PASSAGE -
Re: [Veritas-ha] IPMultiNICB, mpathd and network outages

2008-10-20 Thread Jim Senicka
I would be more concerned about future failures being handled properly.
If you were able to take out all networks from all nodes at same time,
you have a SPOF. If this was a one time maintenance upgrade to your
network gear and not a normal event, setting VCS to not respond to
network events means that future cable or port issues will not be
handled.
If it is a common occurrence for all networks to be lost, perhaps you
need to address the network issues :-)



-Original Message-
From: [EMAIL PROTECTED]
[mailto:[EMAIL PROTECTED] On Behalf Of
DeMontier, Frank
Sent: Monday, October 20, 2008 11:10 AM
To: Paul Robertson; veritas-ha@mailman.eng.auburn.edu
Subject: Re: [Veritas-ha] IPMultiNICB, mpathd and network outages

FaultPropagation=0 should do it.

Buddy DeMontier
State Street Global Advisors
Infrastructure Technical Services
Boston Ma 02111

-Original Message-
From: [EMAIL PROTECTED]
[mailto:[EMAIL PROTECTED] On Behalf Of Paul
Robertson
Sent: Monday, October 20, 2008 10:37 AM
To: veritas-ha@mailman.eng.auburn.edu
Subject: [Veritas-ha] IPMultiNICB, mpathd and network outages

We recently experienced a Cisco network issue which prevented all
nodes in that subnet from accessing the default gateway for about a
minute.

The Solaris nodes which run probe-based IPMP reported that all
interfaces had failed because they were unable to ping the default
gateway; however, they came back within seconds once the network issue
was resolved. Fine.

Unfortunately, our VCS nodes initiated an offline of the service group
after the IPMultiNICB resources detected the IPMP fault. Since the
service group offline/online takes several minutes, the outage on
these nodes was more painful. Furthermore, since the peer cluster
nodes in the same subnet were also experiencing the same mpathd fault,
there would have been little advantage to failing over the service
group to another node.

We would like to find a way to configure VCS so that the service group
does not offline (and any dependent resources within the service group
are not offlined) in the event of an mpathd (i.e. IPMultiNICB)
failure. In looking through the documentation, it seems that the
closest we can come is to increase the IPMultiNICB ToleranceLimit from
1 to a huge value:

 # hatype -modify IPMultiNICB ToleranceLimit 

This should achieve our desired goal, but I can't help thinking that
it's an ugly hack, and that there must be a better way. Any
suggestions are appreciated.

Cheers,

Paul

P.S. A snippet of the main.cf file is listed below:


 group multinicbsg (
   SystemList = { app04 = 1, app05 = 2 }
   Parallel = 1
   )

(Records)
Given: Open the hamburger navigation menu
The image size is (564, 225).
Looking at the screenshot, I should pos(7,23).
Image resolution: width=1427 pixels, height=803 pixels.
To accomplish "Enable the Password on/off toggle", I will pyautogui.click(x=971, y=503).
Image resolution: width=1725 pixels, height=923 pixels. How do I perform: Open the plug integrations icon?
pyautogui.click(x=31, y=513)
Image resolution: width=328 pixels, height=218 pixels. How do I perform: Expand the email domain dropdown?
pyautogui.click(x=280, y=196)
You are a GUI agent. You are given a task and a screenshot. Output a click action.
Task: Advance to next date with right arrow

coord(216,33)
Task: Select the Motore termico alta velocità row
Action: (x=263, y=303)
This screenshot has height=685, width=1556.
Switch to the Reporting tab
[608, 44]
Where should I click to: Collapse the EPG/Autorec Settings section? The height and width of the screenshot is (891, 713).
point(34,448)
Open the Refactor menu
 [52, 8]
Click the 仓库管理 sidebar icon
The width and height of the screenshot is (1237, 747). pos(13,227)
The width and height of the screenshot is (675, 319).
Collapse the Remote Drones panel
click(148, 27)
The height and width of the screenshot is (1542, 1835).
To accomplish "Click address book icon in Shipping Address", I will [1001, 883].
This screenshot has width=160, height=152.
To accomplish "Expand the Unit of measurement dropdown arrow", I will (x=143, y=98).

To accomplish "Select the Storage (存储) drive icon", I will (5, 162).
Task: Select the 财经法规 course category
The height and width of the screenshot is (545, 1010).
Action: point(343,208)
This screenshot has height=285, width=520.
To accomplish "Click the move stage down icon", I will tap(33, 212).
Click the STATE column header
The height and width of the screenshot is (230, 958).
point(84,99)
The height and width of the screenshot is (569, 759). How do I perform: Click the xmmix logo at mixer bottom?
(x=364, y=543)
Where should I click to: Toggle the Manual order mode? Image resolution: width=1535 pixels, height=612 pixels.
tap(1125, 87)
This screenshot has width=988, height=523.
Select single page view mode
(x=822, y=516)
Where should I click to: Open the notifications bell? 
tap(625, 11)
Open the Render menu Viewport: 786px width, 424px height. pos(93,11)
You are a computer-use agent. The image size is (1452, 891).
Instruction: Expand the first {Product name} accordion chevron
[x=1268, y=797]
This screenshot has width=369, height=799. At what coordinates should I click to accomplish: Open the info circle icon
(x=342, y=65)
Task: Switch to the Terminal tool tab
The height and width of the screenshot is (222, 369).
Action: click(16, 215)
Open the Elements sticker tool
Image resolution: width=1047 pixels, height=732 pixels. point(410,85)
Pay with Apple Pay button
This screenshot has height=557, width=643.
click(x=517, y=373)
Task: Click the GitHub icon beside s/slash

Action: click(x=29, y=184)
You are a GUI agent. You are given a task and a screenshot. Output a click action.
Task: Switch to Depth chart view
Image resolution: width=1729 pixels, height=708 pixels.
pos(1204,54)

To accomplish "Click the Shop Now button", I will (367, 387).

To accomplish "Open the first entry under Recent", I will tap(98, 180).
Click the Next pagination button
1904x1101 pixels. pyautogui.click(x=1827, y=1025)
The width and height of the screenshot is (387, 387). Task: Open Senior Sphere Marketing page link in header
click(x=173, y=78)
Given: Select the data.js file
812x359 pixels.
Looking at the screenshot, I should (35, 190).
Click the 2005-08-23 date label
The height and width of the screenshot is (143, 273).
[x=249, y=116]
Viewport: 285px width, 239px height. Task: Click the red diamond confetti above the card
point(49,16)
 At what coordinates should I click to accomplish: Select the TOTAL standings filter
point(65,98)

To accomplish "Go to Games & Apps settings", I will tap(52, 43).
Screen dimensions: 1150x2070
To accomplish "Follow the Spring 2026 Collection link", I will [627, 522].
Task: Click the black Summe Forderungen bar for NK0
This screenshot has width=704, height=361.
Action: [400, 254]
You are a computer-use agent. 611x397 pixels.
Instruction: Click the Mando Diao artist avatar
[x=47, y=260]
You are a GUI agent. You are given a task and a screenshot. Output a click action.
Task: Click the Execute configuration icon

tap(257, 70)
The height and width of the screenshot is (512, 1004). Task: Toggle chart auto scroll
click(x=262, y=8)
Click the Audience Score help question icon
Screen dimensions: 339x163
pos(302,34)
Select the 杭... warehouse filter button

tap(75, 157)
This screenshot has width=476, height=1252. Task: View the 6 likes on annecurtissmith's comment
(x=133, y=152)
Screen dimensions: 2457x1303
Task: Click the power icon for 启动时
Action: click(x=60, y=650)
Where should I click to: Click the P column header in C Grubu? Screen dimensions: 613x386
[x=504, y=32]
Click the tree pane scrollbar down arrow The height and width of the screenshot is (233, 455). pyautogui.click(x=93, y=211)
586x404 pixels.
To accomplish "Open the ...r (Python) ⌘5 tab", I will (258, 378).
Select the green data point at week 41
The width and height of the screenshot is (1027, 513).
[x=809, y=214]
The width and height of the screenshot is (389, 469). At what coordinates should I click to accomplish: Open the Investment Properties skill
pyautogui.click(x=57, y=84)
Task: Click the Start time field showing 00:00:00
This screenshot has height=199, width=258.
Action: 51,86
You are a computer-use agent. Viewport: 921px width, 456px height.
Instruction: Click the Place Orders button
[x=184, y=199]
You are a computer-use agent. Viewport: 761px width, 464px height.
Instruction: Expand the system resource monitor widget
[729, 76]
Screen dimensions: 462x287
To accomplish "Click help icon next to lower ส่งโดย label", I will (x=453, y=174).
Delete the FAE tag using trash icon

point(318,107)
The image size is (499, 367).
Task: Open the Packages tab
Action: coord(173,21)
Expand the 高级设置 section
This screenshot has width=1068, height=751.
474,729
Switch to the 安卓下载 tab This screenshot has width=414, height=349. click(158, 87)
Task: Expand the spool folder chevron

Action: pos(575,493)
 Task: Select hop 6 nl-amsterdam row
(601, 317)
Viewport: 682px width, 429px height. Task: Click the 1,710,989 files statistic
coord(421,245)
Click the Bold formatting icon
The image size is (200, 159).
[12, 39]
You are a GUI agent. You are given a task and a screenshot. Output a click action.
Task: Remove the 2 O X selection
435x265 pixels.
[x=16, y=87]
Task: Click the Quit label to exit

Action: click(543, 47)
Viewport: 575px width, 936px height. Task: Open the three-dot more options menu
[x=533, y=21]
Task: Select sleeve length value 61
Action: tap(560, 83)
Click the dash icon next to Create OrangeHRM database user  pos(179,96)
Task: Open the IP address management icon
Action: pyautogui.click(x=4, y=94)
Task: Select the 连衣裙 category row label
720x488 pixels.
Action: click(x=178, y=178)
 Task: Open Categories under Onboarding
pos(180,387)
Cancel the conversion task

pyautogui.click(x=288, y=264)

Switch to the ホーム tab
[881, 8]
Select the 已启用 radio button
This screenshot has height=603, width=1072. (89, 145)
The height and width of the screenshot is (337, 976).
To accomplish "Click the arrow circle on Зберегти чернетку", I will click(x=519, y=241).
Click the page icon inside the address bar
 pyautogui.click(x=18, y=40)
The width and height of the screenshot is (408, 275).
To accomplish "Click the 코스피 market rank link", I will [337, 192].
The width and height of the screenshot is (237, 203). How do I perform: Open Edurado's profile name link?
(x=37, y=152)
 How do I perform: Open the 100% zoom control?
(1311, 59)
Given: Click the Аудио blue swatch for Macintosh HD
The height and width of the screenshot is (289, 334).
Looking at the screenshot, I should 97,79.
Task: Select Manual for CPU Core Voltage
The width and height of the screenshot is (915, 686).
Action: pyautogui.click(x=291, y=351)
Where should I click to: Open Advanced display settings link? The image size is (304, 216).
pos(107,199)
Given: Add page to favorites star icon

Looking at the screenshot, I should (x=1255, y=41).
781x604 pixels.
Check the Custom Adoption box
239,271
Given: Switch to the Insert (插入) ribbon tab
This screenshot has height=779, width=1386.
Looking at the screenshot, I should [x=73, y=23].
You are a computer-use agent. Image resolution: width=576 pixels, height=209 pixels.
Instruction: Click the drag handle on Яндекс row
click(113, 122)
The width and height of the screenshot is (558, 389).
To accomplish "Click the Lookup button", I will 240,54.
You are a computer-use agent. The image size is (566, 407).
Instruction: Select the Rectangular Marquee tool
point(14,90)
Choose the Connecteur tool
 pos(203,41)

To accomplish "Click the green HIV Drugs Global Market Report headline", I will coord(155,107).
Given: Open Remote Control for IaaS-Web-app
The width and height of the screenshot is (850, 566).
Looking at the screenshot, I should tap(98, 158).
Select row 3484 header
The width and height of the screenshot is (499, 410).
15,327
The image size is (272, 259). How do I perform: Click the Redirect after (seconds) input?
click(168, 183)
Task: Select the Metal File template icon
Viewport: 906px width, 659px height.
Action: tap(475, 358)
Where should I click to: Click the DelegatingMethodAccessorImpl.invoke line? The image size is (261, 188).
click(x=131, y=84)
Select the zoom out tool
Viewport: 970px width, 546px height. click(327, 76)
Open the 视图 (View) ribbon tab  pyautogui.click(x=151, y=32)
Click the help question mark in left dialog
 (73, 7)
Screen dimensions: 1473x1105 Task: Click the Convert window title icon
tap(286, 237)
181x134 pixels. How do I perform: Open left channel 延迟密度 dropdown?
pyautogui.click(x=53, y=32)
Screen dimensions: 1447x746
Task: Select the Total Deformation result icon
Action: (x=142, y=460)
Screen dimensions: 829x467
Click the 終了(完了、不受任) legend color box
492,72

TO BE DONE - Write out the part of the thread from "Unfortunately, our VCS" down to "mpathd (i.e. IPMultiNICB)" word for word. Rely solely on the thread above for what comes next.

ANSWER TO THE TASK -
Unfortunately, our VCS nodes initiated an offline of the service group
after the IPMultiNICB resources detected the IPMP fault. Since the
service group offline/online takes several minutes, the outage on
these nodes was more painful. Furthermore, since the peer cluster
nodes in the same subnet were also experiencing the same mpathd fault,
there would have been little advantage to failing over the service
group to another node.

We would like to find a way to configure VCS so that the service group
does not offline (and any dependent resources within the service group
are not offlined) in the event of an mpathd (i.e. IPMultiNICB)